## SOURCE

I wanted to draw samples from a Dirichlet-multinomial distribution using SciPy. Unfortunately it seems that scipy.stats.dirichlet_multinomial
does not define the rvs
method that other distributions use to generate random samples.
I think this would be equivalent to the following for a single sample:
import scipy.stats as sps
def dirichlet_multinomial_sample(alpha, n, **kwargs):
kwargs['size'] = 1 # force size to 1 for simplicity
p = sps.dirichlet.rvs( alpha=alpha, **kwargs )
return sps.multinomial.rvs( n=n, p=p.ravel(), **kwargs )
Multiple samples (i.e. size > 1
) could be drawn similarly with a little bit more work to make it efficient. This seems easy enough to implement. My two questions are:
Is the above implementation correct?
This looks correct to me. Based on the discussion in the PR implementing multinomial, SciPy did implement a bit of code to generate samples from a multinomial Dirichlet, but the code is only part of a test, not a public API.
One of the reviewers briefly touches on what you mention:
optional, probably follow-up PR add RVS method (as demonstrated in
test_moments
)
Looking up the code from the test-case they're referencing, here's what it's doing.
rng = np.random.default_rng(28469824356873456)

## OBJECTIVES
[1] Duplicate the passage of the Dirichlet-multinomial thread that begins at the words "return sps.multinomial.rvs( n=n, p=p.ravel(), **kwargs" and ends after the words "what it's doing.".
[2] According to the Dirichlet-multinomial thread, where does SciPy's code for generating samples from a multinomial Dirichlet exist?
[3] Write the next part of the Dirichlet-multinomial thread, picking up after its last line.

## INFORMATION SUPPLIED
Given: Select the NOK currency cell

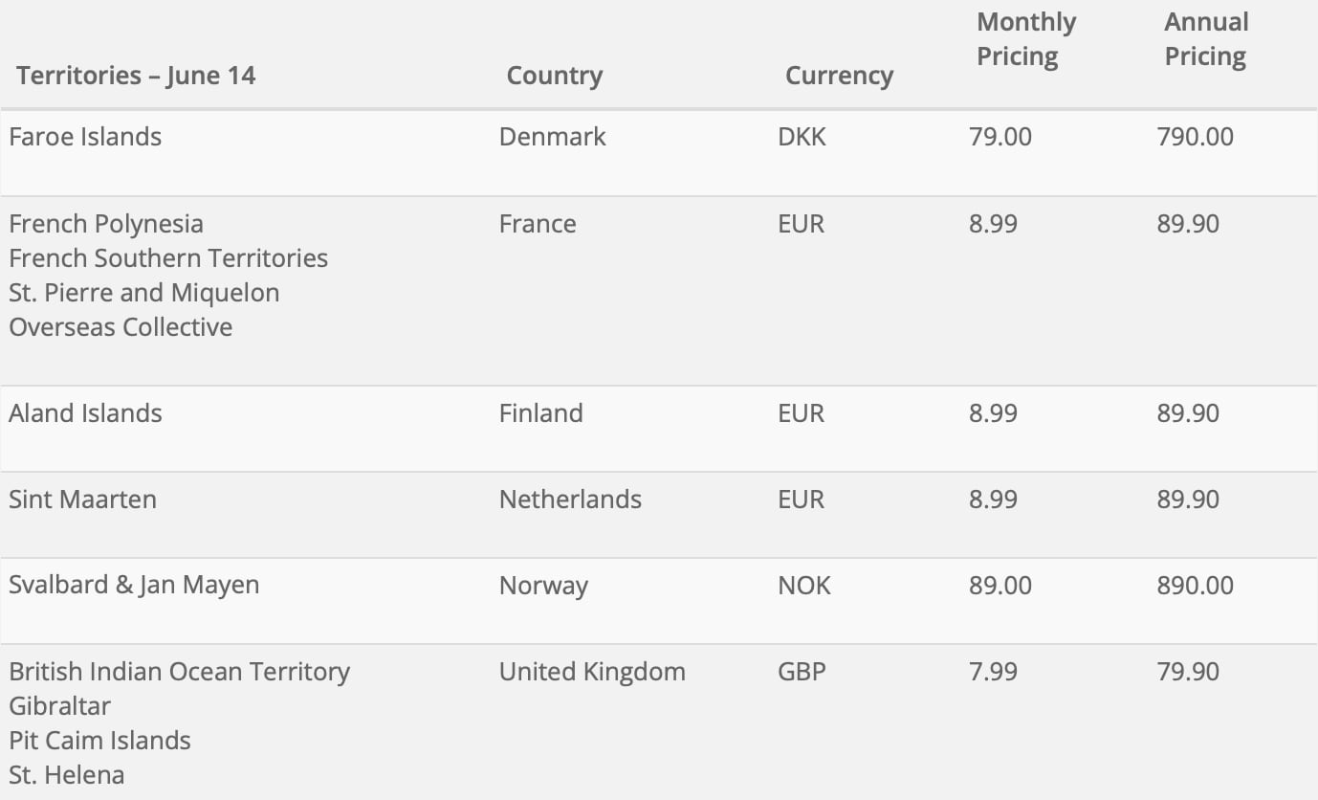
==
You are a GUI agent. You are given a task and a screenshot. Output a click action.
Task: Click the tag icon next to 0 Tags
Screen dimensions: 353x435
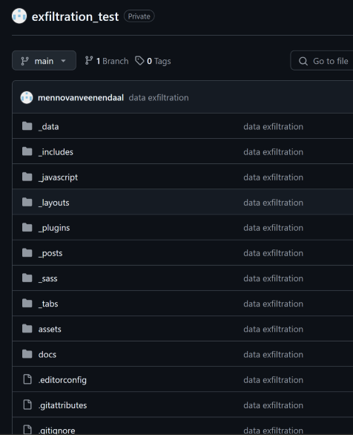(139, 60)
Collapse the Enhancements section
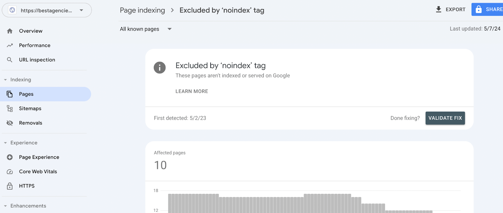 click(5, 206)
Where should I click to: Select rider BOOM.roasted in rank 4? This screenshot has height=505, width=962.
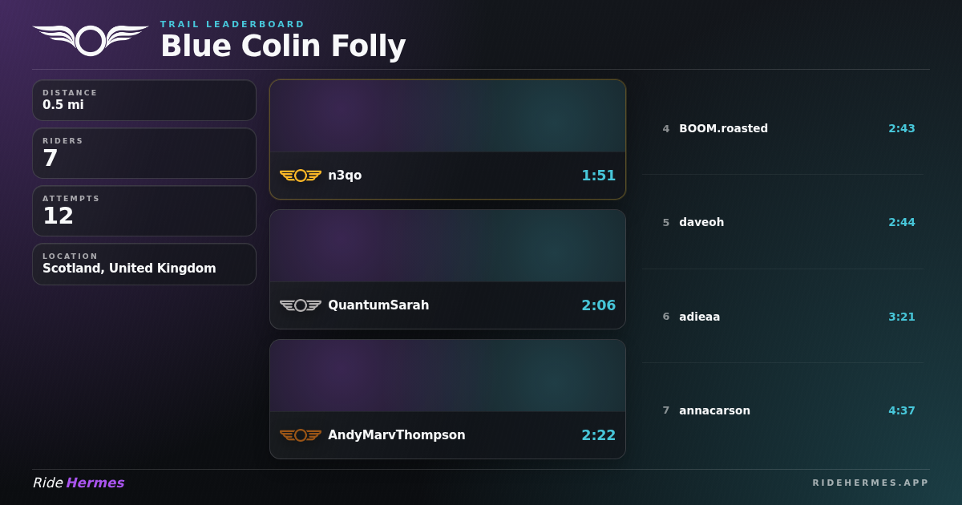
...
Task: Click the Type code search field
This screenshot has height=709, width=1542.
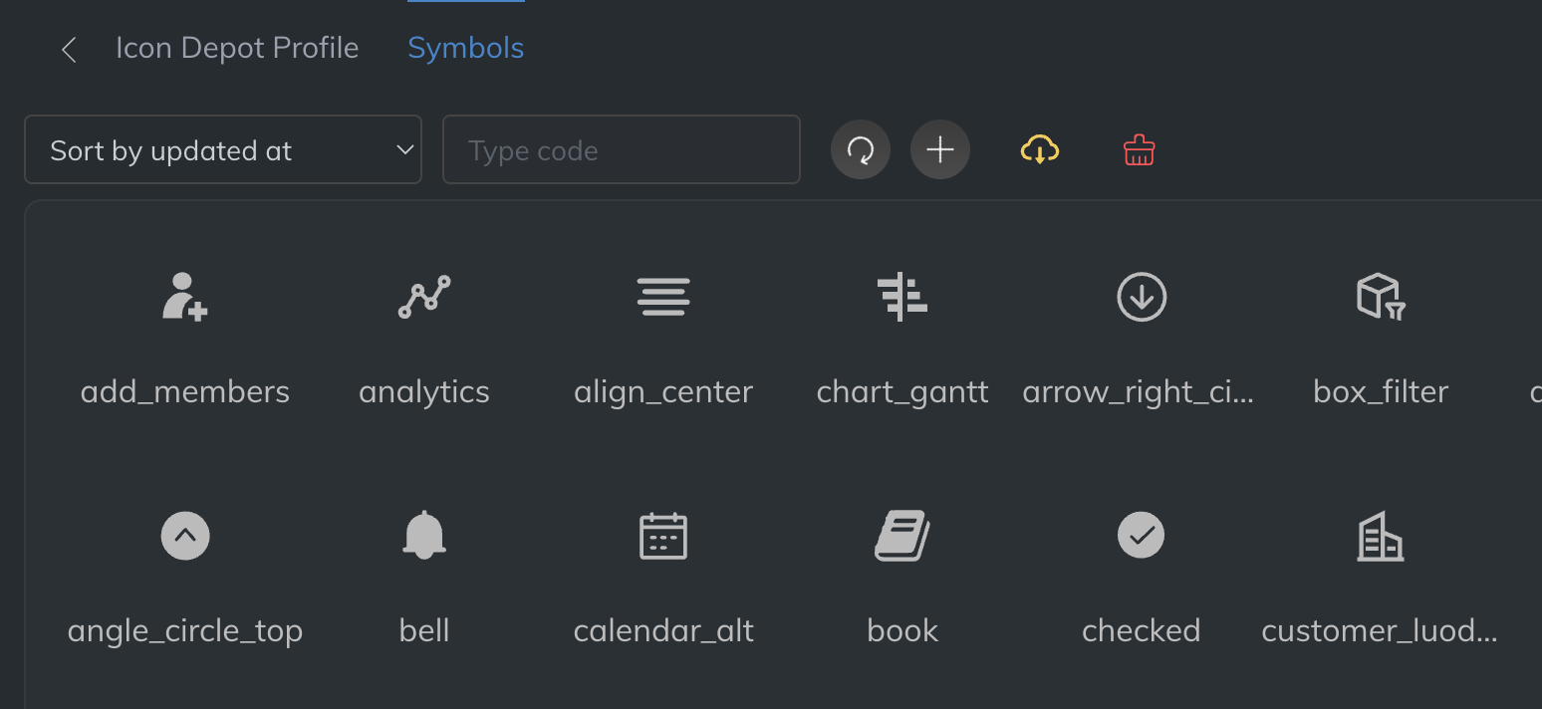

## ANSWERS FOR THE EXERCISE
[1]
return sps.multinomial.rvs( n=n, p=p.ravel(), **kwargs )
Multiple samples (i.e. size > 1
) could be drawn similarly with a little bit more work to make it efficient. This seems easy enough to implement. My two questions are:
Is the above implementation correct?
This looks correct to me. Based on the discussion in the PR implementing multinomial, SciPy did implement a bit of code to generate samples from a multinomial Dirichlet, but the code is only part of a test, not a public API.
One of the reviewers briefly touches on what you mention:
optional, probably follow-up PR add RVS method (as demonstrated in
test_moments
)
Looking up the code from the test-case they're referencing, here's what it's doing.

[2] It exists only as part of a test, not in a public API.

[3]
n = rng.integers(1, 100)
alpha = rng.random(size=5) * 10
dist = dirichlet_multinomial(alpha, n)
# Generate a random sample from the distribution using NumPy
m = 100000
p = rng.dirichlet(alpha, size=m)
x = rng.multinomial(n, p, size=m)
That would appear to be essentially the same thing you're doing, only using the equivalent NumPy API rather than the SciPy API. See 1 2.
Another sticking point that was discussed was whether this would require SciPy to bump the minimum version of NumPy.
The problem is that it will be slow and cumbersome without NumPy 1.22 (vectorization over multinomial shape parameters), but that should be the minimum supported version before the next release of SciPy, so it should be OK.
Since this message, SciPy has changed to a minimum version of 1.23.5, which means this is no longer a problem.
If it is, how can I suggest this enhancement to SciPy developers?
You can open an issue, and ask for them to fix this.
You could also try fixing it yourself. If you do this, I would still recommend that you open an issue first. This will ensure that you and the maintainer are on the same page.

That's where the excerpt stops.